To a man who boasted to Will Rogers that his ancestors had sailed to America on the Mayflower, the politician replied that his had been waiting on the beach to meet them.
The thing about him that exhausts me most is his patter of little feats.
While he was on a visit to Cairo after the Great War T. E. Lawrence attended a number of formal receptions, against his better judgement. Word got around that the hero of the war against the Turks was returning to London shortly and the entire ex-patriot community tried desperately to get a glimpse of the elusive figure before he sailed for home. One woman in particular tried to buttonhole him right from the start of his final reception. As soon as she laid eyes on him she made straight for him, brushing others aside and bursting into a monologue on the weather.
'92 today. Colonel Lawrence! Imagine it! 92 today!'
'Many happy returns, Madam,' he replied.
The Queen spoke to her for a few seconds, it's true. But it takes her a few hours to describe it.
When a friend proudly announced to Dame Edith Evans that Nancy Mitford was borrowing her villa in France to finish a book, Dame Edith asked her:
'Oh really. What is she reading?'
He can get more out of his operation than God got out of Adam.

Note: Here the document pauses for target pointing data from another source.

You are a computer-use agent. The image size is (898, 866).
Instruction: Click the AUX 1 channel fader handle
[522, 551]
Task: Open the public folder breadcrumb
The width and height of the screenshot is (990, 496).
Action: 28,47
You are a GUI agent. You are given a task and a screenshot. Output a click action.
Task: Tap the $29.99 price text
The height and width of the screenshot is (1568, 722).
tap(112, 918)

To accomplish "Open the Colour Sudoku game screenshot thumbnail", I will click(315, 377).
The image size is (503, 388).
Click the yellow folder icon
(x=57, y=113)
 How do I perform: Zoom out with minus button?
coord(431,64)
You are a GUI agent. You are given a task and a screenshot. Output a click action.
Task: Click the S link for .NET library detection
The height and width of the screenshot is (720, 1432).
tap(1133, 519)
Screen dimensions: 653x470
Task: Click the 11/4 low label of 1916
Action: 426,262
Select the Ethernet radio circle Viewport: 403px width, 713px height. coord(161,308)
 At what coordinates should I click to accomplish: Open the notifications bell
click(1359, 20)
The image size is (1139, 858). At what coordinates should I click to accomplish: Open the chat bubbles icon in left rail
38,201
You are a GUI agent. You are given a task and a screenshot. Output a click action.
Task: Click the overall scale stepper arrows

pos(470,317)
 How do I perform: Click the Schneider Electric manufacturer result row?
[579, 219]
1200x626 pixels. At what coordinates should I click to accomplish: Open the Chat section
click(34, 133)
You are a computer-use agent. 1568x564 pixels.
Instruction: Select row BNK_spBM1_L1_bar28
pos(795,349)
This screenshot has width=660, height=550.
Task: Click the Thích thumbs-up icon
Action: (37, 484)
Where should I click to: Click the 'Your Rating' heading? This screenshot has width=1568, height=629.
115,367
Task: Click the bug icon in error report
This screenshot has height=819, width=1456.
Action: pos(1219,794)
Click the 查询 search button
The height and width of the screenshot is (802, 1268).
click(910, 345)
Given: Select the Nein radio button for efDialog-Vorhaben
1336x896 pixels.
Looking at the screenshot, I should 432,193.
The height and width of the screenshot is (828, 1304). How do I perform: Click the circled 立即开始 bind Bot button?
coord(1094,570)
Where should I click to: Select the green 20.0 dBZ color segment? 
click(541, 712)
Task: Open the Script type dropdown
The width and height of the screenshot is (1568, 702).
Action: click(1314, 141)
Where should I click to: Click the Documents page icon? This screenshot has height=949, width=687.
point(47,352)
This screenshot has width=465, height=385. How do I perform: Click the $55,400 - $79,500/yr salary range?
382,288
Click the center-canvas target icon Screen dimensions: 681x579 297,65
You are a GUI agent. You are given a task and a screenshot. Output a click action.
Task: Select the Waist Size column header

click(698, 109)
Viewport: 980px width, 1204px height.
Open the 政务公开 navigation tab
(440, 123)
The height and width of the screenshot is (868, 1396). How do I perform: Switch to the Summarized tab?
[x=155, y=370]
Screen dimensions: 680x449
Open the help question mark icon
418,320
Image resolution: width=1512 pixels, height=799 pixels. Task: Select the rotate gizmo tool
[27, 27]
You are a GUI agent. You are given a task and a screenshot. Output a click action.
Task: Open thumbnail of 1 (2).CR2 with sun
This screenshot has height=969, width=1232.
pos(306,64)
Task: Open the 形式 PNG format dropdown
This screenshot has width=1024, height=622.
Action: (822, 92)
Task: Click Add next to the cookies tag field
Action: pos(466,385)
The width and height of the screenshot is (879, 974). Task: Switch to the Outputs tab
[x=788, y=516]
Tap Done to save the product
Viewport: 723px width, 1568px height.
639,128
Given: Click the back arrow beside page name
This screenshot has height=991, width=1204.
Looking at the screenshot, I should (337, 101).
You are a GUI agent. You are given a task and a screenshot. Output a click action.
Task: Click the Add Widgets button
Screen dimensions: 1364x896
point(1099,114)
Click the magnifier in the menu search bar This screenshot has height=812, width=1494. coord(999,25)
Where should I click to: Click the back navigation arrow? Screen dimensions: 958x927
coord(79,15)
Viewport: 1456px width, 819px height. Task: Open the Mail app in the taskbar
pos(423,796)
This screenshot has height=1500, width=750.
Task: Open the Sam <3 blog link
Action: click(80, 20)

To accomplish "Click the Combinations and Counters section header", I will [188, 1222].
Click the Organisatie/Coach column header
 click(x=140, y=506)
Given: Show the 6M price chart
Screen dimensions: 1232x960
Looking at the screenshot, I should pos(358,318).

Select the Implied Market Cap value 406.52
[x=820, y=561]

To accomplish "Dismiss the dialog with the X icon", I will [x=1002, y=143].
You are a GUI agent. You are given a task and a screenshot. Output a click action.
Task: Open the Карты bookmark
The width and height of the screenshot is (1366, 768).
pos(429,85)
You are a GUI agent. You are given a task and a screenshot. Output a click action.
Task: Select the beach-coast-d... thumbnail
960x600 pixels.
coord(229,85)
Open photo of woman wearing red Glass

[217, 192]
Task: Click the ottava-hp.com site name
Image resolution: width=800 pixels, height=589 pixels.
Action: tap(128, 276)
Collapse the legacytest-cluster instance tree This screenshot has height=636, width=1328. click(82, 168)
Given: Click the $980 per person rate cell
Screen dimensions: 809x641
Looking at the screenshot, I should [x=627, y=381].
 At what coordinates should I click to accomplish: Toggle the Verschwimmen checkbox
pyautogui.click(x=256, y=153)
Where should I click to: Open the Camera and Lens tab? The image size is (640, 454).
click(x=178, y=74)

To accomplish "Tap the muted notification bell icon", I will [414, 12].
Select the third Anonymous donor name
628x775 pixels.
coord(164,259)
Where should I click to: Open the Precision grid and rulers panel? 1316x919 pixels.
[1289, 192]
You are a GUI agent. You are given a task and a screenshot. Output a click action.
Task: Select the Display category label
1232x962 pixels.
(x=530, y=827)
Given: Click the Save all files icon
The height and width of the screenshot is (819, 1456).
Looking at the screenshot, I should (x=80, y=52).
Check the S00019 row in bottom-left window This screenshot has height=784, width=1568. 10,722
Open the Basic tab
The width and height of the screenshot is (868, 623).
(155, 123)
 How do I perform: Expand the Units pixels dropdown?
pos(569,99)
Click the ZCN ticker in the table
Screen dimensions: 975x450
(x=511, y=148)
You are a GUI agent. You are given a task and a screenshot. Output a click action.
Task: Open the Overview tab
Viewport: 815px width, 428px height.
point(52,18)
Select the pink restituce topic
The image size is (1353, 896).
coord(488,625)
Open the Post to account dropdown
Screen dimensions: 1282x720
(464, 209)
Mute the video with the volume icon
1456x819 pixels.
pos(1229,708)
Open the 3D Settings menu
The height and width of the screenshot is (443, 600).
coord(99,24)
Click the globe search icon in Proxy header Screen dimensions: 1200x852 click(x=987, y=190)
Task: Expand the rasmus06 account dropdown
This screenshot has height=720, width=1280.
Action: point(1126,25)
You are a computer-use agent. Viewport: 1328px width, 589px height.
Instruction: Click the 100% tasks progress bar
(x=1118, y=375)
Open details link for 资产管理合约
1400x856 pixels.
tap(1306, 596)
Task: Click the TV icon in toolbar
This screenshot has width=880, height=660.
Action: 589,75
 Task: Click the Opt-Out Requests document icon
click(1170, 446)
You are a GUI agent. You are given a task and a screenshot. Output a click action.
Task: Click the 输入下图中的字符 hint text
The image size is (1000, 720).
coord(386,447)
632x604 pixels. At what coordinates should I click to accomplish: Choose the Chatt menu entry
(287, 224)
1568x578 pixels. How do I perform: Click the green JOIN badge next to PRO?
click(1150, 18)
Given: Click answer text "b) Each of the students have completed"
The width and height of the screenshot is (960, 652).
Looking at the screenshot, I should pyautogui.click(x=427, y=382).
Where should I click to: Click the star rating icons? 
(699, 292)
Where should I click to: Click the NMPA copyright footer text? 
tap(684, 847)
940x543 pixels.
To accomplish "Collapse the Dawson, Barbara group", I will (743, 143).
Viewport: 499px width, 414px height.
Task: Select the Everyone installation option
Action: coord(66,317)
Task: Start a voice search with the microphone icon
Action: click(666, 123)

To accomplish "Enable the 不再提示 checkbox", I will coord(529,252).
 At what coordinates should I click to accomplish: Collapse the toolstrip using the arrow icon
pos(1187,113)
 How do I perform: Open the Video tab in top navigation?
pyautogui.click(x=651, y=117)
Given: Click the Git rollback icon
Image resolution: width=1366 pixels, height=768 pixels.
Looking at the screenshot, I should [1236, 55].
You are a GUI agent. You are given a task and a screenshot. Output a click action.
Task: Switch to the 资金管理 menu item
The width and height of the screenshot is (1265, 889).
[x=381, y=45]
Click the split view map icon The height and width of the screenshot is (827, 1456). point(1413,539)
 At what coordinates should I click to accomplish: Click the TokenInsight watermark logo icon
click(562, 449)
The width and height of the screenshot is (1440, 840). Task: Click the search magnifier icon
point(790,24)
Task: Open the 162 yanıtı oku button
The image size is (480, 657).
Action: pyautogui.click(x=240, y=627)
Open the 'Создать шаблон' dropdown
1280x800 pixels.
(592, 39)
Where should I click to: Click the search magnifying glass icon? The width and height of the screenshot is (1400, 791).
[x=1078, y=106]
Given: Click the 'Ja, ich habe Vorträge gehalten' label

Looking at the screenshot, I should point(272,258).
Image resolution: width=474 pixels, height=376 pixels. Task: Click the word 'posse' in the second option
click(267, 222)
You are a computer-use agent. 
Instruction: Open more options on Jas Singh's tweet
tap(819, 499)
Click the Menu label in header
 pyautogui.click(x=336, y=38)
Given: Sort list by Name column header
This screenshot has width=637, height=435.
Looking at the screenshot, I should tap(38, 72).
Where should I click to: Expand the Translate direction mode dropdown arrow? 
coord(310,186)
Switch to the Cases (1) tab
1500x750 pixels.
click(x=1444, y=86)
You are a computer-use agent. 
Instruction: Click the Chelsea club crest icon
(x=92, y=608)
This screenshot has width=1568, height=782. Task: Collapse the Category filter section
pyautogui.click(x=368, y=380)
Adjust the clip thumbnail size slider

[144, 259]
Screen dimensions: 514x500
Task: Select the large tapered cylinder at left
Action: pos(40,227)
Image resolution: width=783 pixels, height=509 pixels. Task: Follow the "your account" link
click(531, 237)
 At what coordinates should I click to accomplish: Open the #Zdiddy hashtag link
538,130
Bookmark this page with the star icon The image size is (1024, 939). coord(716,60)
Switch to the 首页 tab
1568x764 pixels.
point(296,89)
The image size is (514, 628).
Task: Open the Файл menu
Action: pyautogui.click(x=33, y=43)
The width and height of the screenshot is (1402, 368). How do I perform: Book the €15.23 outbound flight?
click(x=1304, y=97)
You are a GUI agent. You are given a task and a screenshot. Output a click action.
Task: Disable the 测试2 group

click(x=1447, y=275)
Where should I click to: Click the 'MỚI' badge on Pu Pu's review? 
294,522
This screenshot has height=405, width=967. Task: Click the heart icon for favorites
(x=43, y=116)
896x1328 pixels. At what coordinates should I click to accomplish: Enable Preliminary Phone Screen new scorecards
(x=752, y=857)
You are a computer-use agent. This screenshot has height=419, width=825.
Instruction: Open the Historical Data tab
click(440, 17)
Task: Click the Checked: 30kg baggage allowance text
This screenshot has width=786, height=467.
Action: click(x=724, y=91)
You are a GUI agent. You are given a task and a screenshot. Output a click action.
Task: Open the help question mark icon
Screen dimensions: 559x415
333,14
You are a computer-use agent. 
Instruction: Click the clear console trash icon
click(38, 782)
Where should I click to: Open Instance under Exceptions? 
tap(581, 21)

Like most playwrights Douglas Jerrold was feeling on edge as he hung around the theatre before the curtain went up on his latest play and he received little encouragement from the fellow playwright who tried to cheer him up with the remark:
'I never feel nervous on the first night of any of my pieces.'
Though he did provide Jerrold with a convenient distraction:
'Well, sir,' he retorted, 'you have the advantage over me there. You are always certain of your success. Your pieces have all been tried before.'
If he blows his horn much louder he won't have any breath left to call the tune.
When Harold Macmillan was told by one Labour party supporter that as a boy Harold Wilson had gone to school without any boots, Macmillan answered:
'If Harold Wilson ever went to school without any boots, it was merely because he was too big for them.'
I'd be a millionaire if I could buy him for what I think of him and sell him for what he thinks of himself.
Early in his acting career the young Beerbohm Tree was offered a few gems of advice from an old actor, who started by announcing that he'd been an actor for forty-five years.
'Forty-five years!' said Tree. 'Almost a lifetime. Any experience?'
You'd think such a little mind would be lonely in such a big head.